Without including any pictures, write out all the entries exactly.

== Segment start ==

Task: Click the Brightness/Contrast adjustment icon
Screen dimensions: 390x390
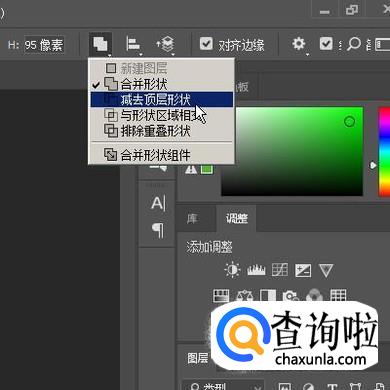Action: 232,270
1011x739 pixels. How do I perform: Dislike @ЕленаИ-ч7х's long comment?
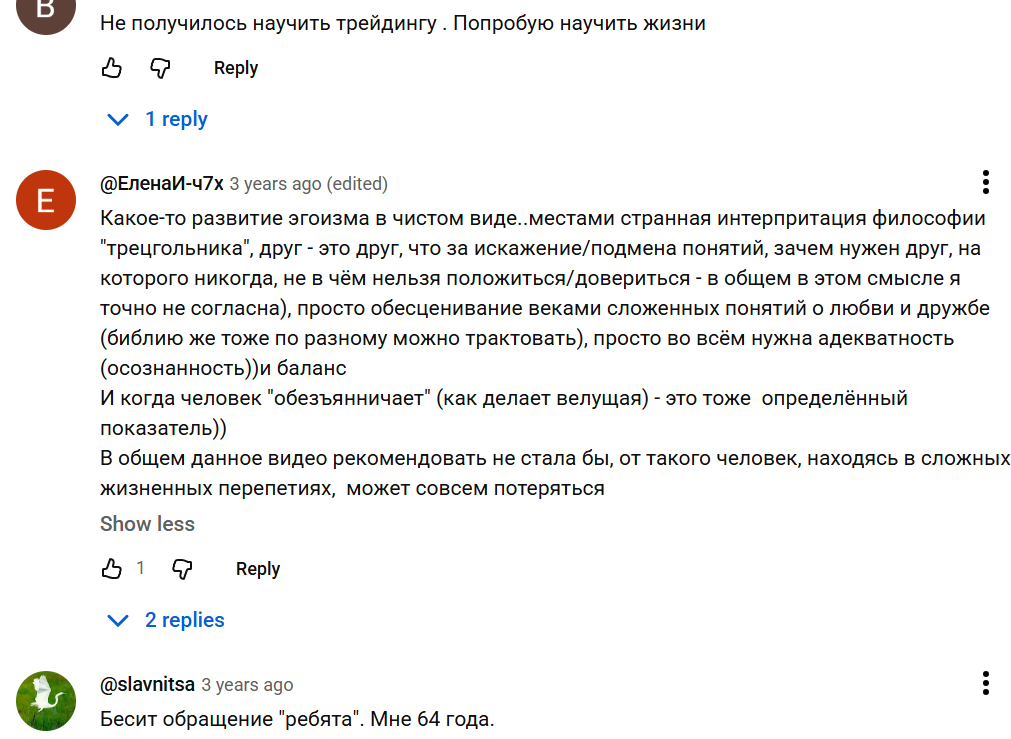coord(181,568)
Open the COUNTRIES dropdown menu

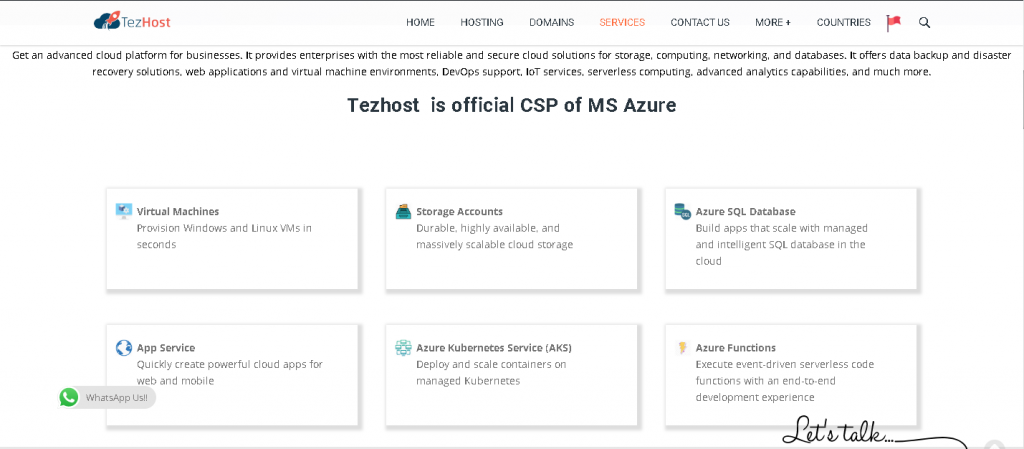click(x=843, y=22)
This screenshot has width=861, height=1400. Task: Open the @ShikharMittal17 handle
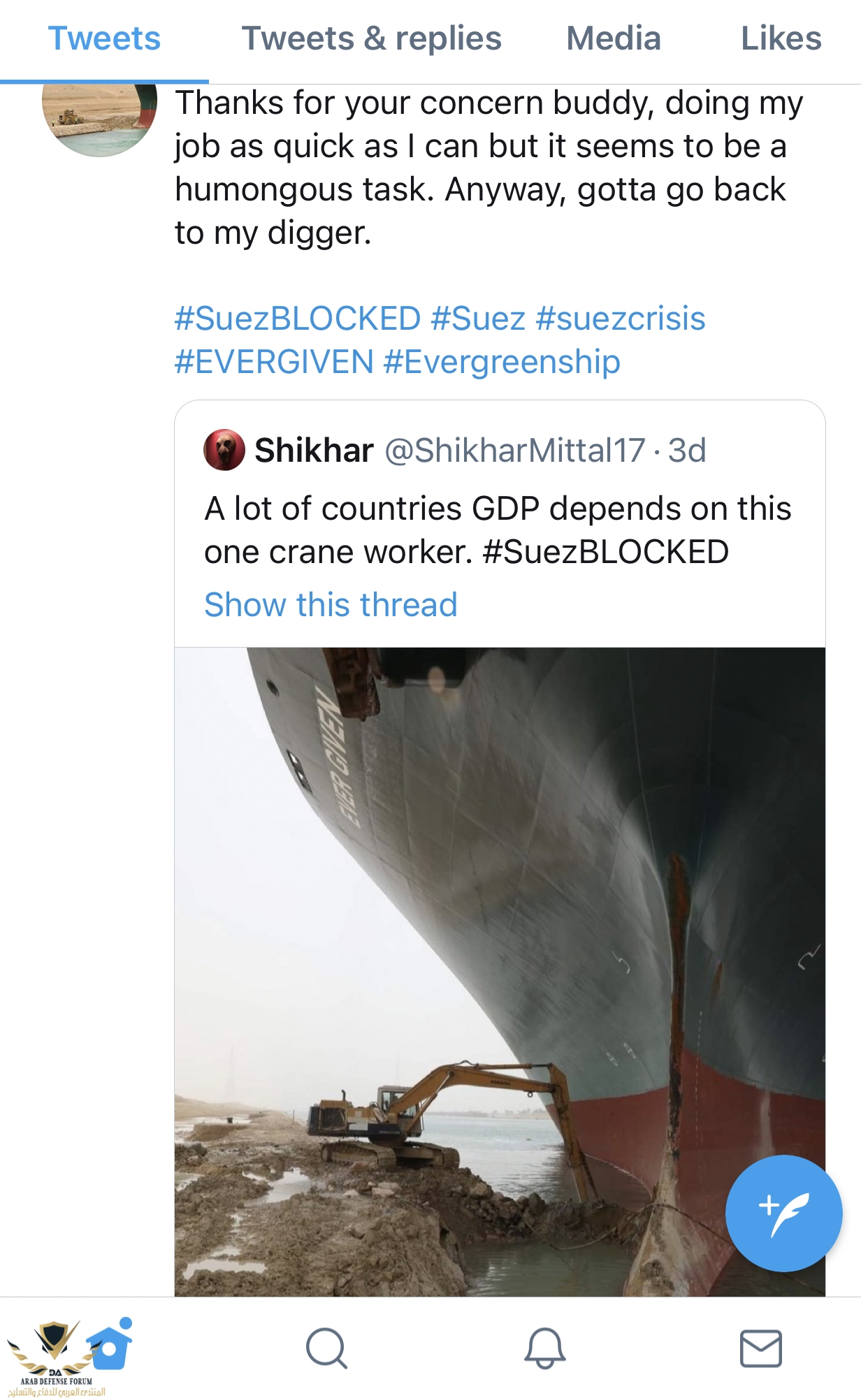(515, 451)
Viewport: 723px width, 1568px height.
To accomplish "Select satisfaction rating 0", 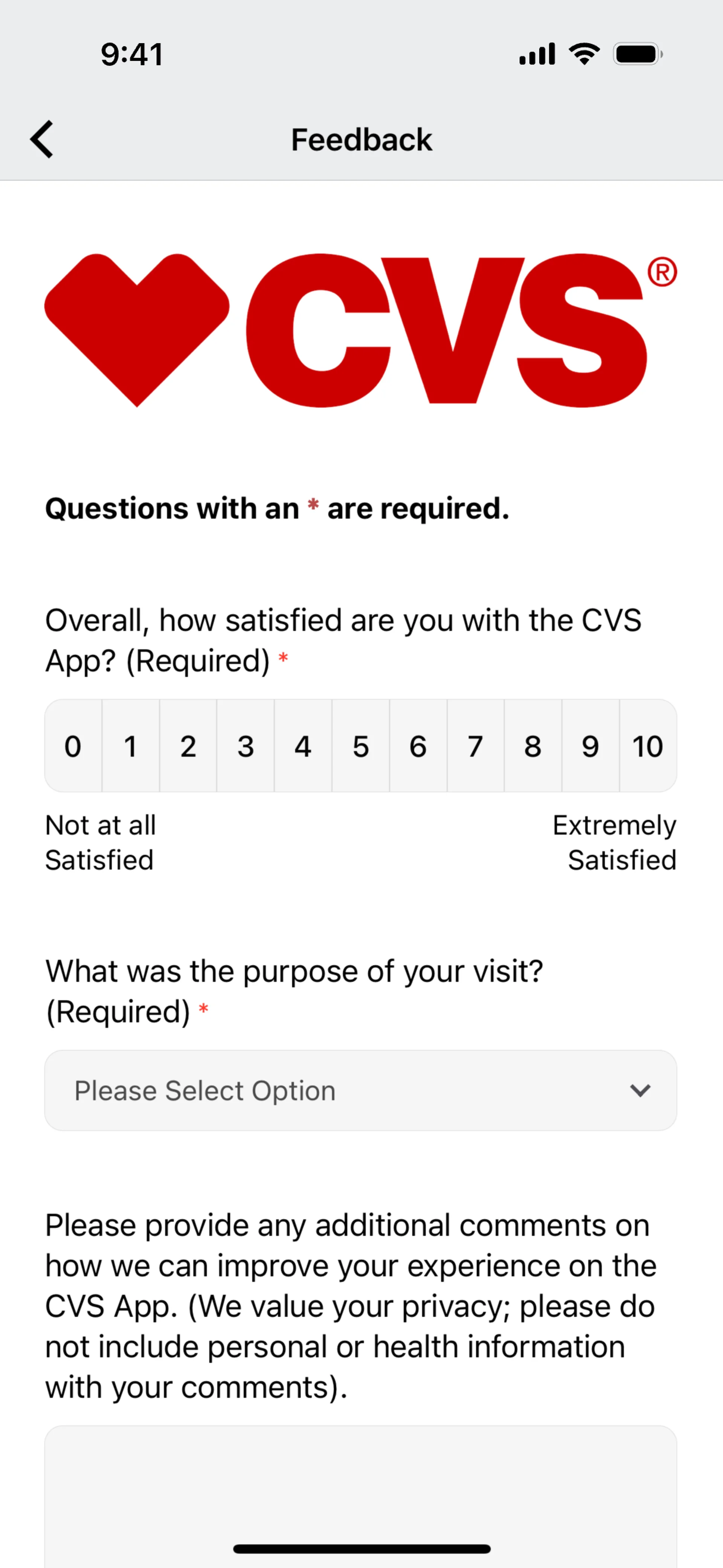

== Segment end ==

■ Written answer ■
Task: Click the Brightness/Contrast adjustment icon
Screen dimensions: 390x390
Action: 232,270
1011x739 pixels. How do I perform: Dislike @ЕленаИ-ч7х's long comment?
coord(181,568)
Open the COUNTRIES dropdown menu

click(x=843, y=22)
This screenshot has width=861, height=1400. Task: Open the @ShikharMittal17 handle
(515, 451)
Viewport: 723px width, 1568px height.
To accomplish "Select satisfaction rating 0", 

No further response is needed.